VORLIEGENDER AUSZUG

------------------------------

Montag, November 15, 2010

漫无目的小姑娘 – Zappelmaid

16.10.2010, Samstag

Schlafe erst mal schön aus und schwinge entspannt zum Nachmittagstraining mit Xiao Lu in den Park. Am Eingang werde ich Zeugin eines wüsten Gerangels, auch zwei Damen mischen kräftig mit beziehungsweise versuchen, die Streithähne auseinander zu halten. Ja, die Shanghaier, ein lustiges Völkchen. Das gefällt mir hier so. Habe mal gehört, dass die Koreaner allerdings wesentlich schneller die Fäuste fliegen lassen und Wirtshausschlägereien dort an der Tagesordnung sind.
Warte wie üblich lesend auf meiner Bank in der Sonne auf Xiao Lu, wir haben uns jetzt über eine Woche nicht gesehen und ich freue mich darauf, mit ihm zu üben und zu plaudern. Wir begrüßen uns fröhlich und schlendern zum Übungsgelände, mich trifft der Schlag: Da steht die kleine Zappelmaid und dehnt sich. Auch Xiao Lu ist offensichtlich überrascht, ich bin so dermaßen außer mir vor Wut, dass ich mich umdrehe und zum Parkausgang stürme.

------------------------------

AUFGABE 1
Beantworten Sie anhand des Auszugs die folgenden Fragen:
(a) Mit wem findet das Nachmittagstraining im Park statt?
(b) Wie lange haben sich die beiden zuvor nicht gesehen?
(c) Wer steht auf dem Übungsgelände und dehnt sich?
AUFGABE 2
Drucken Sie die Stelle des Auszugs von „Montag, November 15, 2010“ bis einschließlich „der Tagesordnung sind.“ unverändert ab.

[Einträge zum Auffinden von Wörtern und Elementen]
------------------------------

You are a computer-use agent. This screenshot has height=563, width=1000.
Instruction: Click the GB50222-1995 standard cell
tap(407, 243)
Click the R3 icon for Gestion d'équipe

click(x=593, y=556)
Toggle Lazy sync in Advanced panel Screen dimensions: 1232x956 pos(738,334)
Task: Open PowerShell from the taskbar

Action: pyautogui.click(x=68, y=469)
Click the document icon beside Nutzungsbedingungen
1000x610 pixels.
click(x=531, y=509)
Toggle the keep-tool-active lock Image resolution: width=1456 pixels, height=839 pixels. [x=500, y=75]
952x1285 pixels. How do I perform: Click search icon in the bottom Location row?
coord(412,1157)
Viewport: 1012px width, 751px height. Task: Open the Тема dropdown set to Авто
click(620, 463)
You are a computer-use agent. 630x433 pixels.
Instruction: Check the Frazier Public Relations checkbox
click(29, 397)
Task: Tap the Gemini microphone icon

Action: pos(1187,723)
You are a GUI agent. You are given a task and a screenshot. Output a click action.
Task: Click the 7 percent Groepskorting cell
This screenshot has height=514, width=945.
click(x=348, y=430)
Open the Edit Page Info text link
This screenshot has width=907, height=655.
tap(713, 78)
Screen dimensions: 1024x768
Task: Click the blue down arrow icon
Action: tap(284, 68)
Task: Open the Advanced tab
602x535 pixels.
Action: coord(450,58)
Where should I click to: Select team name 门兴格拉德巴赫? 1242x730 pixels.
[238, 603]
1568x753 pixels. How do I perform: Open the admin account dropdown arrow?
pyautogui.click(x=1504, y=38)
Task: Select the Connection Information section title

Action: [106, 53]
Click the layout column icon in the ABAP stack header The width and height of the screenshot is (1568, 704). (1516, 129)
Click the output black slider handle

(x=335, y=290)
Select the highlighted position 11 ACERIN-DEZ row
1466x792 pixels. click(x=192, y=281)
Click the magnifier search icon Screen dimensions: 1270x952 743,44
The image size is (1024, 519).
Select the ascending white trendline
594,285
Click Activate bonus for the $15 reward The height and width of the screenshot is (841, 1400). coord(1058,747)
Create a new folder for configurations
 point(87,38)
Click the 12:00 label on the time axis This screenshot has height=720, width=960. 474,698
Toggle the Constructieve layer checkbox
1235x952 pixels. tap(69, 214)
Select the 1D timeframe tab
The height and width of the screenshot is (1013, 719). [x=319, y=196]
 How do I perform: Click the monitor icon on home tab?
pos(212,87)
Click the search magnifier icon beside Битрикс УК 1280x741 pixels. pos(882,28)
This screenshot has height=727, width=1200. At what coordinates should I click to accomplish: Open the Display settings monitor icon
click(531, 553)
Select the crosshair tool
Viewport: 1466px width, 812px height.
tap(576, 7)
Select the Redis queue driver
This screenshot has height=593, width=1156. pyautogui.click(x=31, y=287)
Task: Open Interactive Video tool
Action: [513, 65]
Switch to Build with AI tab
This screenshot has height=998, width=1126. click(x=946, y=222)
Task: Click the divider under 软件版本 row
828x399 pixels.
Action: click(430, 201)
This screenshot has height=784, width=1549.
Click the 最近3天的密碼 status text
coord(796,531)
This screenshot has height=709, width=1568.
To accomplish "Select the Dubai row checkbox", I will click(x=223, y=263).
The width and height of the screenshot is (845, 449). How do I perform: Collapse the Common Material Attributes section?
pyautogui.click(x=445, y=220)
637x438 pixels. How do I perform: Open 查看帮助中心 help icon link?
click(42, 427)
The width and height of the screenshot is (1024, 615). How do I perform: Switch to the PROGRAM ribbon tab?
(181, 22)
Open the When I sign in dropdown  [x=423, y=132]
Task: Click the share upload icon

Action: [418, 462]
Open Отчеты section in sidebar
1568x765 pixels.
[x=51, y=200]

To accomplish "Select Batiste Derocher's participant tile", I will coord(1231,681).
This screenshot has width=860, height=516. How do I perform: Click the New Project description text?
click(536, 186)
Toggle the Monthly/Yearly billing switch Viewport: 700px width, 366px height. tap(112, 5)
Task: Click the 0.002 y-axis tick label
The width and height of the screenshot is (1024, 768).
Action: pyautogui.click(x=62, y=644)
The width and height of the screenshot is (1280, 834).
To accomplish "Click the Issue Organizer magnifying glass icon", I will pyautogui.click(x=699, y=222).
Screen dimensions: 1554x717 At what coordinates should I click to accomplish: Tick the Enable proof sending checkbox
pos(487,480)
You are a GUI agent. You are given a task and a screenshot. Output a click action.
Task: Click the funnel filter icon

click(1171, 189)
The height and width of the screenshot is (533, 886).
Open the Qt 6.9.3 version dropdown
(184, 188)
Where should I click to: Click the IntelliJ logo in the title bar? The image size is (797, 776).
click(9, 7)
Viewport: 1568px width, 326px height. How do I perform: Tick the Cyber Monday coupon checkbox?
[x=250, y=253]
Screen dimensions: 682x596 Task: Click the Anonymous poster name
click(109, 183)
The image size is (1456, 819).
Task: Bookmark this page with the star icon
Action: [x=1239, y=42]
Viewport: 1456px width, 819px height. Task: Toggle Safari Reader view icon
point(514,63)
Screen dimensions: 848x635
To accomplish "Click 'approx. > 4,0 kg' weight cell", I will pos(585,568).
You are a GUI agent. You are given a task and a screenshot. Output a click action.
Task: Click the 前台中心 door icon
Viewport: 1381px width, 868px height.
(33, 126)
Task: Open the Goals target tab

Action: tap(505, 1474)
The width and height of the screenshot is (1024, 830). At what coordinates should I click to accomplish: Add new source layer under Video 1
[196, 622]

------------------------------

ERGEBNIS 1
(a) Mit Xiao Lu.
(b) Über eine Woche.
(c) Die kleine Zappelmaid.

ERGEBNIS 2
Montag, November 15, 2010

漫无目的小姑娘 – Zappelmaid

16.10.2010, Samstag

Schlafe erst mal schön aus und schwinge entspannt zum Nachmittagstraining mit Xiao Lu in den Park. Am Eingang werde ich Zeugin eines wüsten Gerangels, auch zwei Damen mischen kräftig mit beziehungsweise versuchen, die Streithähne auseinander zu halten. Ja, die Shanghaier, ein lustiges Völkchen. Das gefällt mir hier so. Habe mal gehört, dass die Koreaner allerdings wesentlich schneller die Fäuste fliegen lassen und Wirtshausschlägereien dort an der Tagesordnung sind.